## PAGE EXTRACT
....................

Stop Catcalling Me

by GEM Magazine / Mar 30, 2015 / Comments

I recently took to Facebook to post a little rant about an incident walking only eight blocks home from work, in the middle of the afternoon, in broad daylight. Two males in the park near my house started catcalling me, asking “where those leggings [were] taking that sweet ass". I pretended I didn't hear them and kept walking, because I didn't get very much sleep the night before as it had been my birthday. These, now I won't call them "men", because men treat humans with dignity and respect, decided to continue after I walked past them. My silence was not seen as an absence of reaction, but rather a transgression, and they continued with "you'd be prettier if you smiled, bitch..." and "she'd be prettier with my cock in her mouth".

Street harassment is real, and it is serious. A wolf whistle or catcall reveals an indifference toward the woman’s humanity, and the ignorance of the possibility of her discomfort. It suggests that a woman is nothing more than her body, and is treated like a piece of meat for the way she looks or the clothing she chooses to wear.

....................

## INFORMATION PROVIDED

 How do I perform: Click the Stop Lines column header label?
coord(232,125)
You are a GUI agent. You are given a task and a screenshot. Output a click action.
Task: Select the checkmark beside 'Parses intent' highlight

....................

## TASKS
a: Reproduce the portion of the street harassment essay starting with "Street harassment is" and going on through "chooses to wear.".
b: In the street harassment essay, where were the two males who began catcalling the writer?

## RESULTS IN ORDER
a:
Street harassment is real, and it is serious. A wolf whistle or catcall reveals an indifference toward the woman’s humanity, and the ignorance of the possibility of her discomfort. It suggests that a woman is nothing more than her body, and is treated like a piece of meat for the way she looks or the clothing she chooses to wear.

b: In the park near the writer's house.